RECORDS SHOWN:

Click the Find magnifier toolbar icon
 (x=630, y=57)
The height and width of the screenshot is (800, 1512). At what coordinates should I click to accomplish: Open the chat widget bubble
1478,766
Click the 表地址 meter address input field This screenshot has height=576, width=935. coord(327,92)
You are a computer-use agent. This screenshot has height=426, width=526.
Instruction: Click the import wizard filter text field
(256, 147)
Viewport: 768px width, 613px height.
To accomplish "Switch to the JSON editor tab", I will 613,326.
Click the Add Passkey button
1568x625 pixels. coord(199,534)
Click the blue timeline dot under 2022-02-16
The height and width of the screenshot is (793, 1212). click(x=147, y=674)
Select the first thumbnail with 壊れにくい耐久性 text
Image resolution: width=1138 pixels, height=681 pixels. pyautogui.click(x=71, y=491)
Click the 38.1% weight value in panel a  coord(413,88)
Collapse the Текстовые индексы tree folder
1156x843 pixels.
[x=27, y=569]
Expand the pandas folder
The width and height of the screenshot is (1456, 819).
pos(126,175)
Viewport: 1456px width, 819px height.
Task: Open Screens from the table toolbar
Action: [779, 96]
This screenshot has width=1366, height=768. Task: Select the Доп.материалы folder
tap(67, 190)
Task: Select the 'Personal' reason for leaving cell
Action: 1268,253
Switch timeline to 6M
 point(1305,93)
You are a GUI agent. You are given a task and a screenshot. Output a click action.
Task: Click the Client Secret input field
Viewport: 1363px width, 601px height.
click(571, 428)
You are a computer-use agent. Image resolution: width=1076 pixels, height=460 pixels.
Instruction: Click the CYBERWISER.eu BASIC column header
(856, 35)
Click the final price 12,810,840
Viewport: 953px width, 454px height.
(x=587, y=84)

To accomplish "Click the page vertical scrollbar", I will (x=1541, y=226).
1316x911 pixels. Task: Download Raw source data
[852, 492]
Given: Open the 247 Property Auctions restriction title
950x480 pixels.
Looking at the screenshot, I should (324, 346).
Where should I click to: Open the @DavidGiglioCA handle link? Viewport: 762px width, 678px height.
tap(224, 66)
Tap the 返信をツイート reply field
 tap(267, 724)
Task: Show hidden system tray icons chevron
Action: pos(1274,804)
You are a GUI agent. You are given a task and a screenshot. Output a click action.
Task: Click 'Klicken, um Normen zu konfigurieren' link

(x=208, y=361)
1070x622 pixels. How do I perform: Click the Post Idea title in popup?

EXERCISE PROMPT:
Rewrite the part that opens with the line containing "Given: Open the" and closes with the last of these lines, switching "popup" to "dialog" and leaving everything else unchanged.

COMPLETED EXERCISE:
Given: Open the 247 Property Auctions restriction title
950x480 pixels.
Looking at the screenshot, I should (324, 346).
Where should I click to: Open the @DavidGiglioCA handle link? Viewport: 762px width, 678px height.
tap(224, 66)
Tap the 返信をツイート reply field
 tap(267, 724)
Task: Show hidden system tray icons chevron
Action: pos(1274,804)
You are a GUI agent. You are given a task and a screenshot. Output a click action.
Task: Click 'Klicken, um Normen zu konfigurieren' link

(x=208, y=361)
1070x622 pixels. How do I perform: Click the Post Idea title in dialog?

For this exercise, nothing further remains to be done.